North Miami / NMB

North Miami

Junior high students can be become police cadets

 

pbuteau@MiamiHerald.com

Eighth graders will soon be able to become North Miami police cadets, and the pilot program to test its possible success will start with students of North Miami Middle School.

On Halloween, Police Chief Marc Elias spoke to the 300 kids who comprise the middle school’s eighth grade class telling them that the North Miami Police Department is extending its cadet program to include junior high students as well as those in high school.

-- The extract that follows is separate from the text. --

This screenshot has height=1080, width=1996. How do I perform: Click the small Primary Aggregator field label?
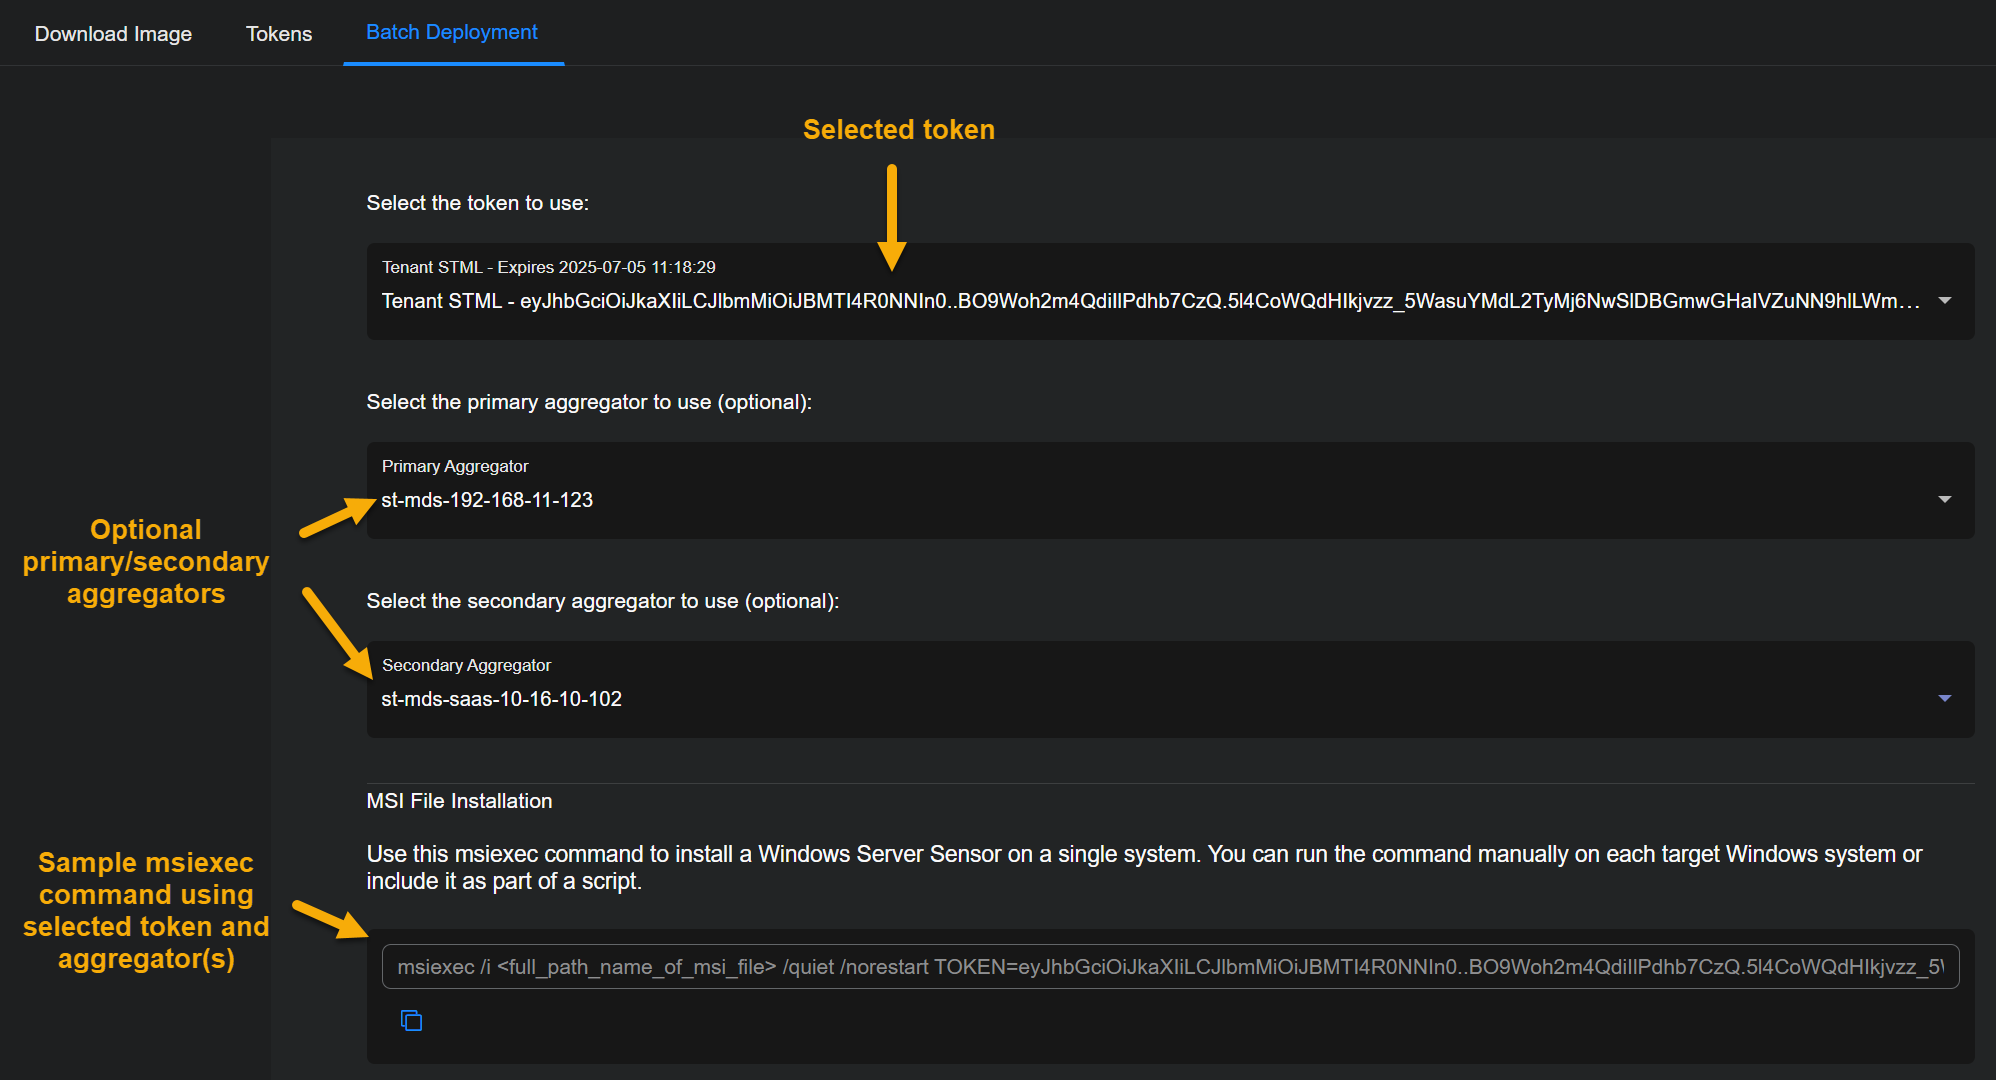coord(455,466)
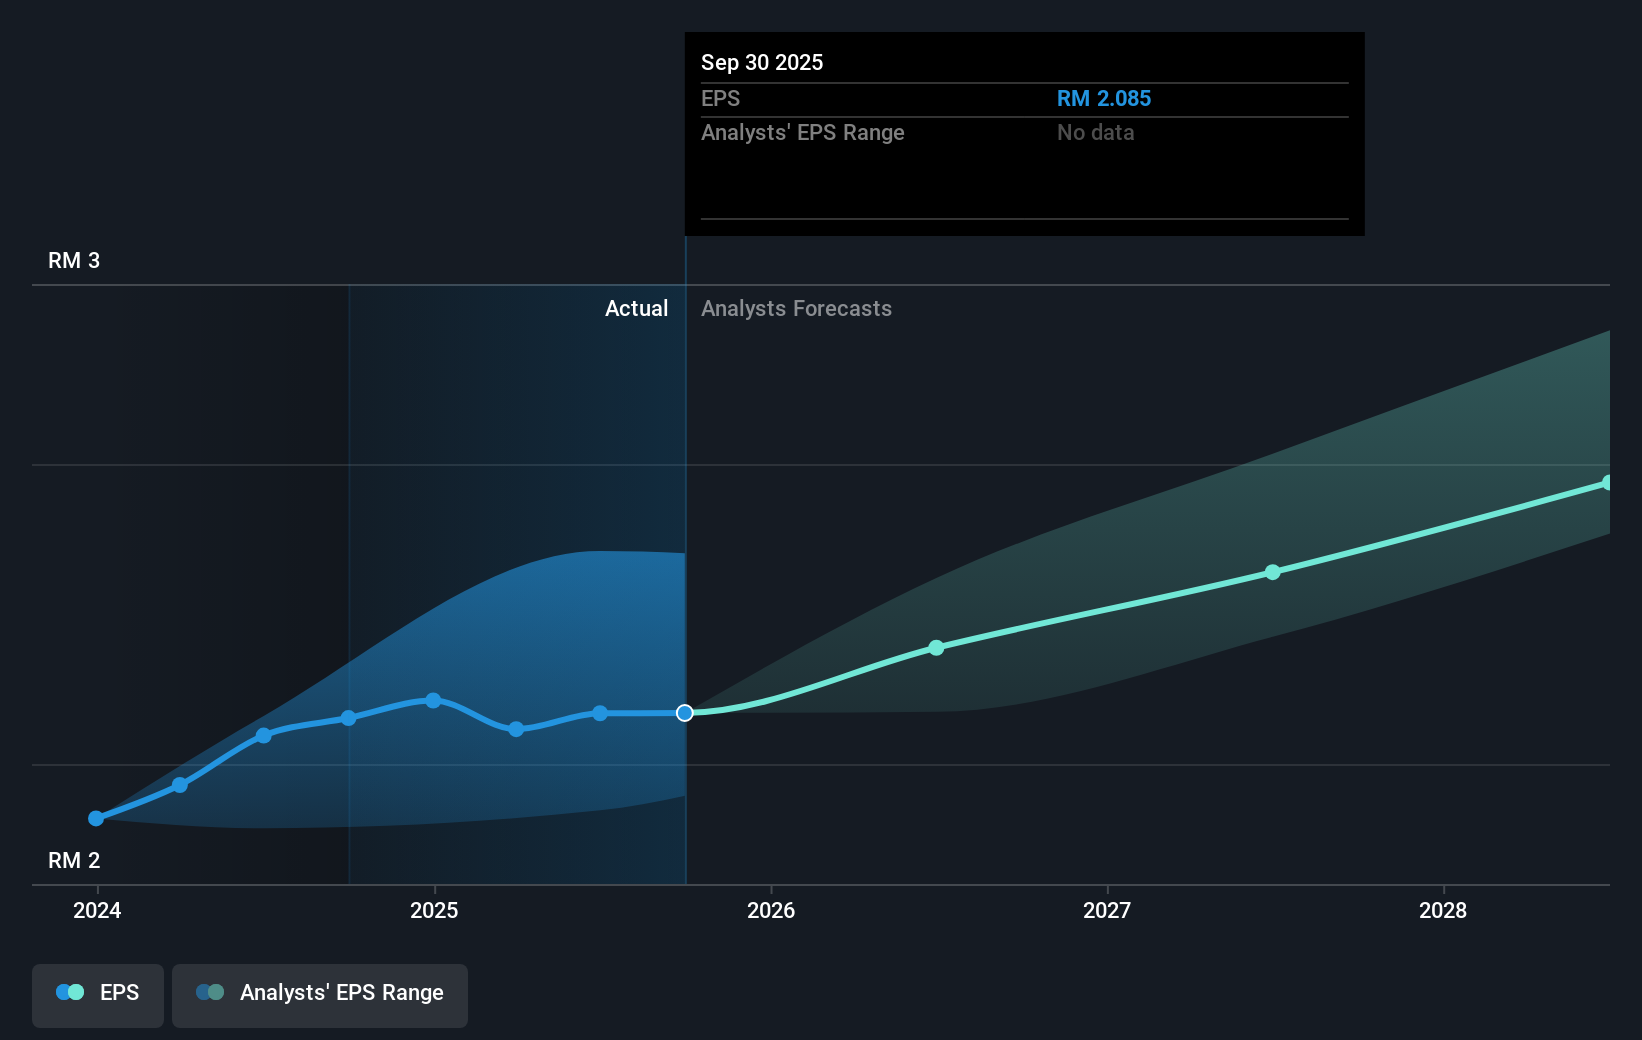Expand the Sep 30 2025 tooltip details
The width and height of the screenshot is (1642, 1040).
click(x=762, y=62)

Before extending it, however, police will first invite students of North Miami Middle to join as a way of testing the inclusion of more and younger students.

North Miami Middle School students will be able to join the cadet program starting Nov. 12 and it will take place at the North Miami Police Department, 700 NE 124th St.

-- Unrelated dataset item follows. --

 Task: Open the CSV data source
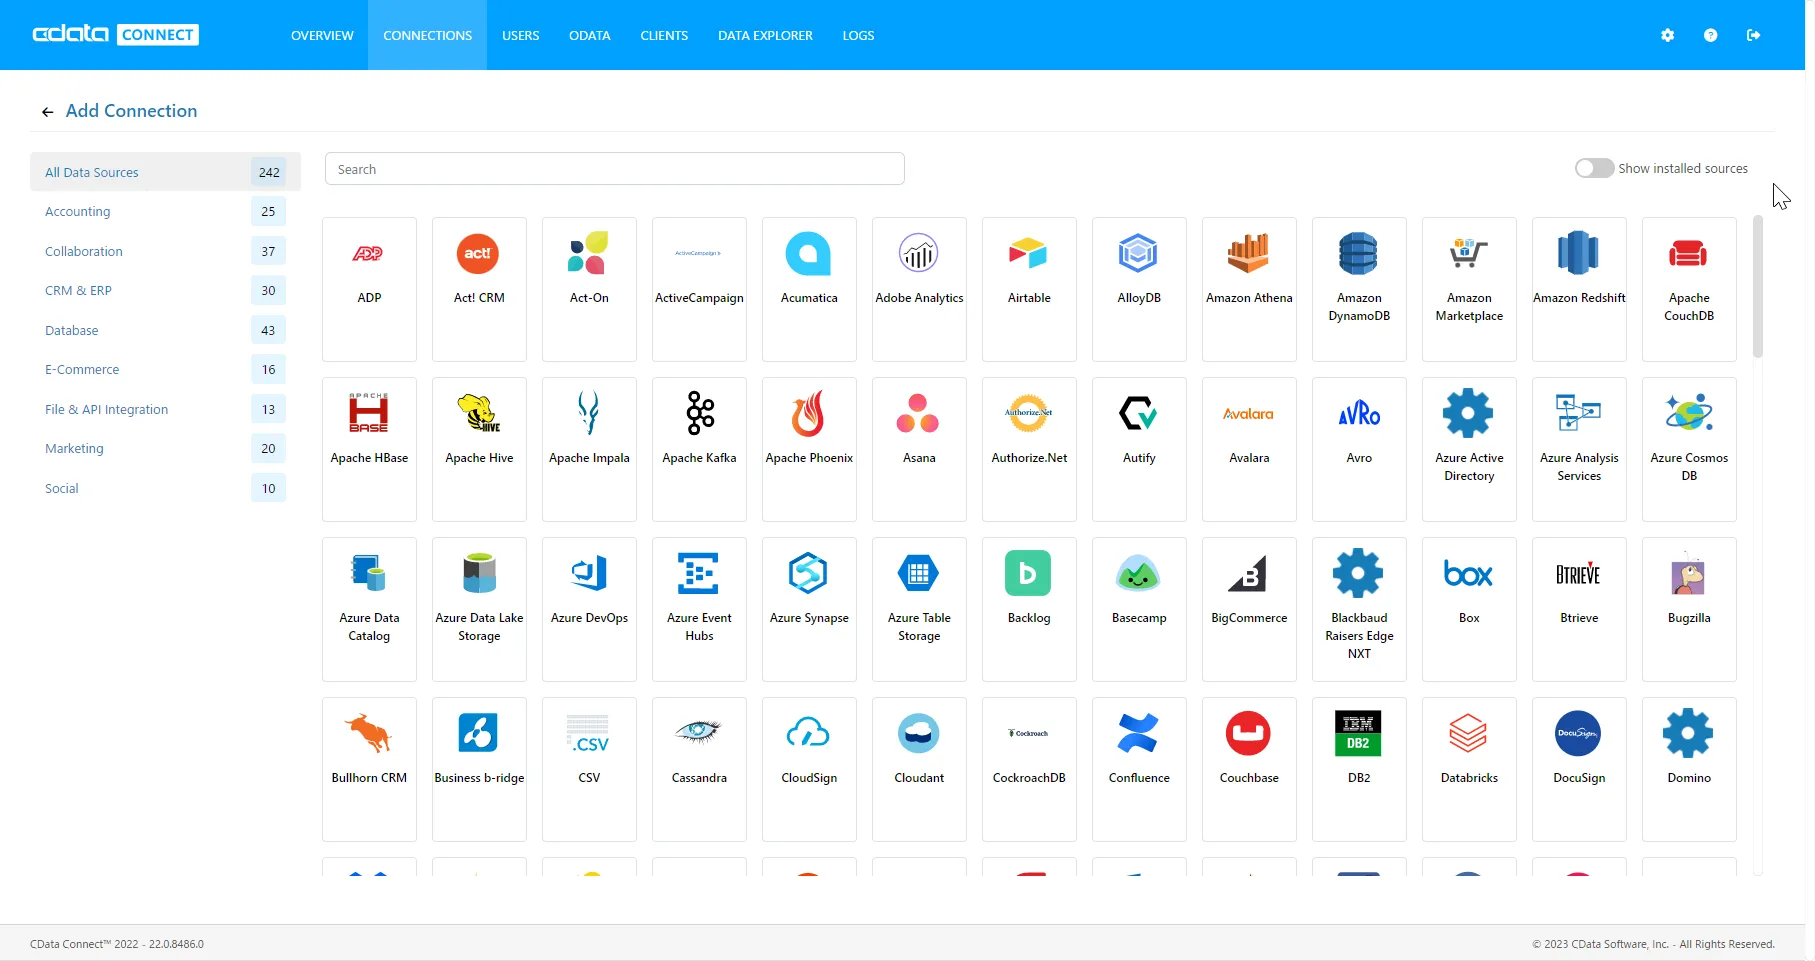tap(588, 769)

The cadet program is similar to the dual enrollment that high school students enroll in to gain experience prior to starting college.

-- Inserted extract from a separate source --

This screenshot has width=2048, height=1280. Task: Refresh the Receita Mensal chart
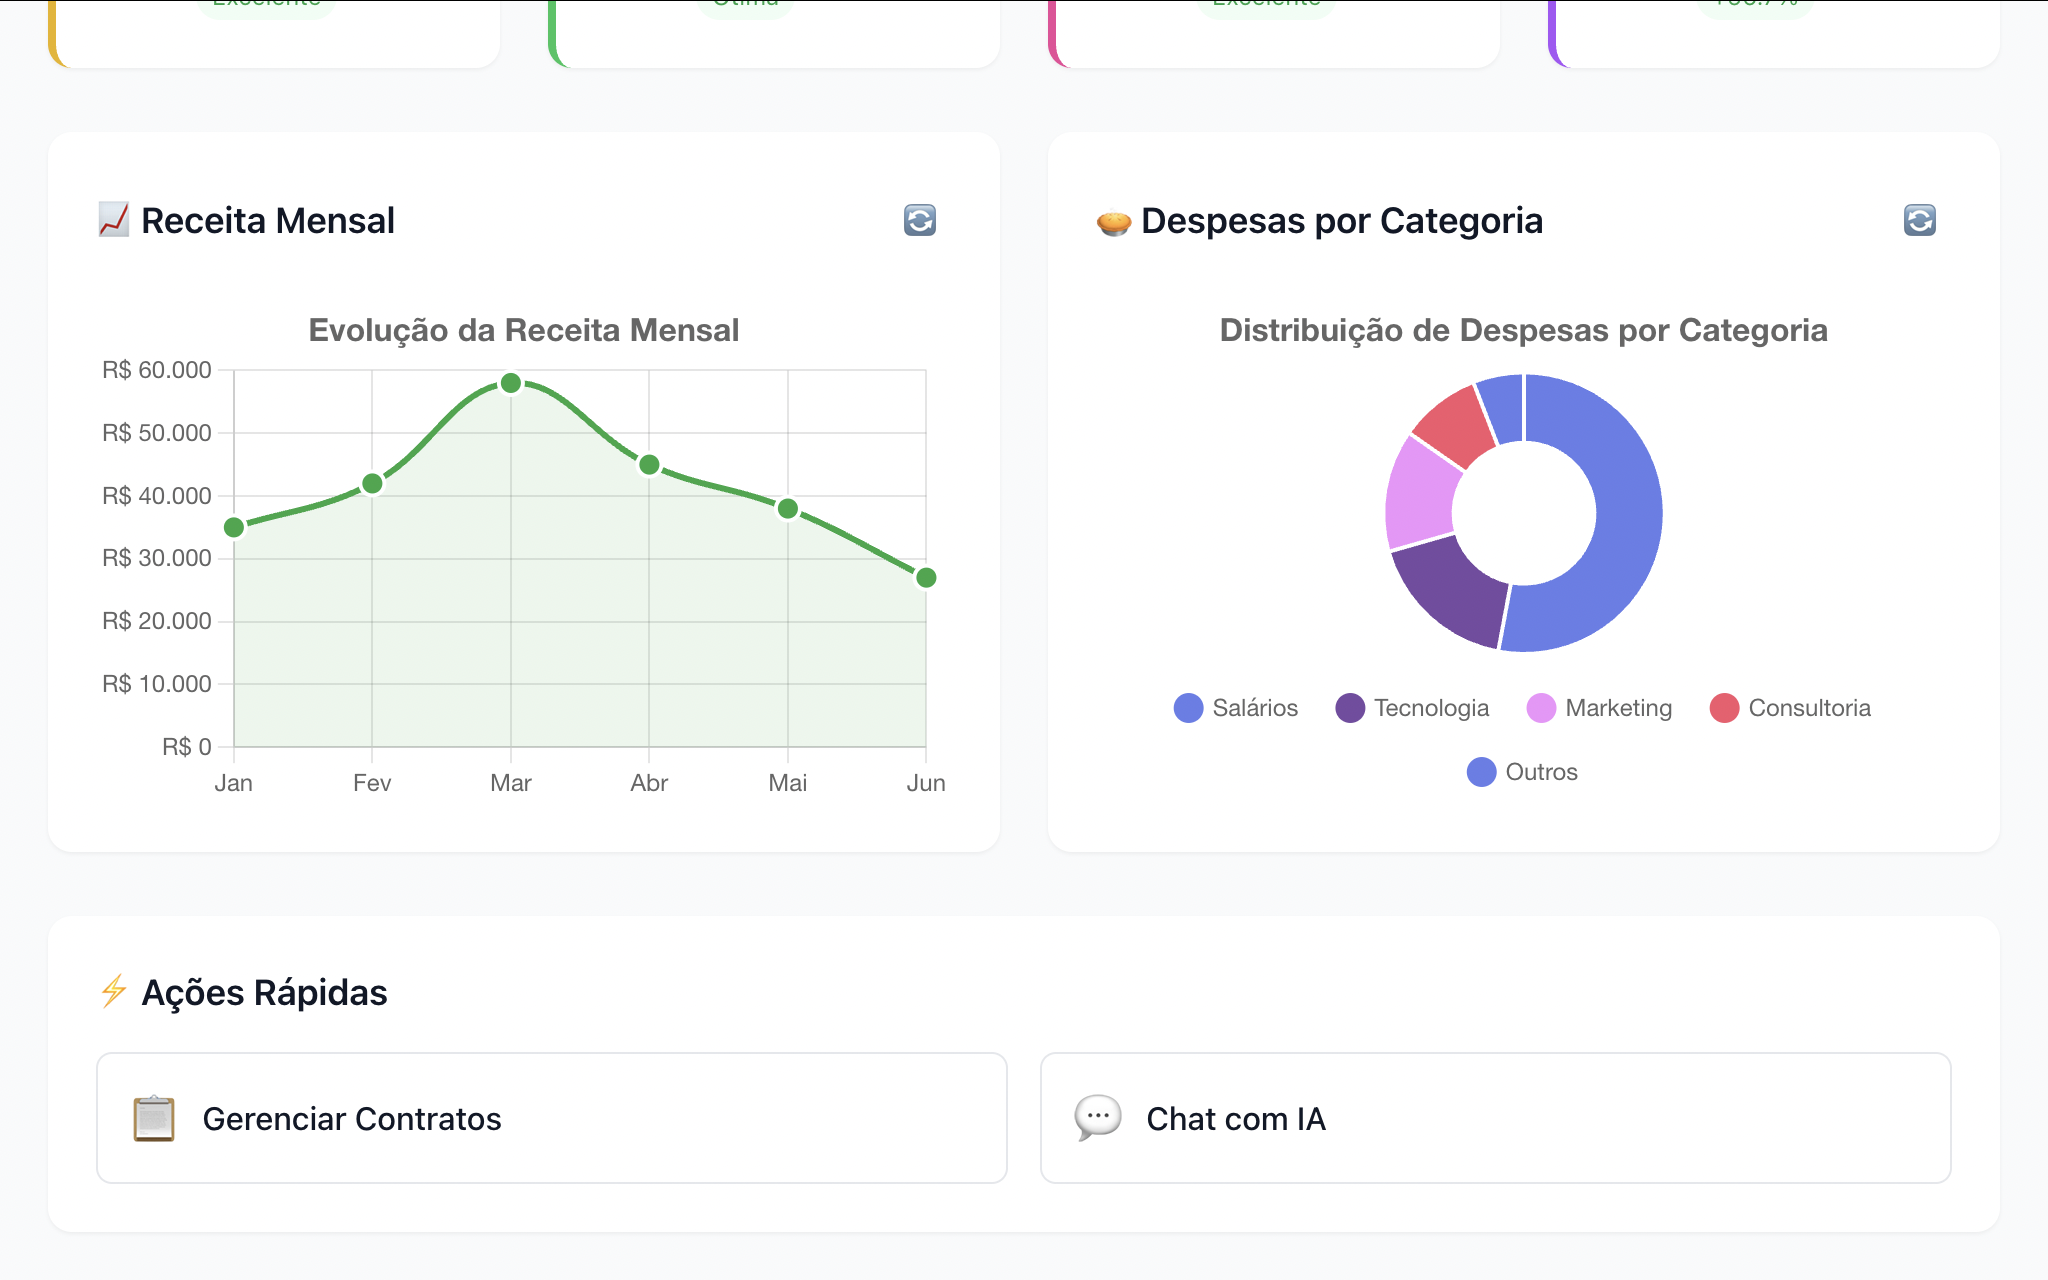tap(919, 220)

“You learn to be leaders,” Officer James Stuart said to the eighth graders who were gathered in the middle school’s gym.

Students with an interest in law enforcement can become cadets to learn more about the field after regular school hours. High school students will be able to mentor their junior high peers.

“It keeps kids out of trouble at a young age,” Elias said last Thursday.

Students who participate are able to patrol parks, direct traffic and possibly work with celebrities. They also can earn community service hours with the program.

“You’re exposed to a whole lot in this program,” Jean-Pierre Calderon also said to the group of students.

Calderon joined the cadet program at 13 when he wanted to be a police officer. He said through the program he was able to meet Miami Heat star LeBron James.

Alberto Iber, principal of North Miami Middle School, said he encourages his students to join the cadet program because of the positive experience students have had with the Police Athletic League program.

“It’s a fantastic program that teaches them discipline, respect and responsibility,” Iber said.

This article was updated to reflect a change in the name of the subject program. Participants are now called police “cadets” instead of “explorers.”